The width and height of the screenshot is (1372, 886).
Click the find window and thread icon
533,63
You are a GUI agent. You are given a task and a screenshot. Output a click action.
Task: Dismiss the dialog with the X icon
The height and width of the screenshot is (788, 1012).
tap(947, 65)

# # # # # # #

PROBLEM DESCRIPTION> Write out the stretch from the line containing "You are a GUI" through the end of the records again, switching "dialog" to "pop-up" and keeping everything else the same.

EXERCISE SOLUTION>
You are a GUI agent. You are given a task and a screenshot. Output a click action.
Task: Dismiss the pop-up with the X icon
The height and width of the screenshot is (788, 1012).
tap(947, 65)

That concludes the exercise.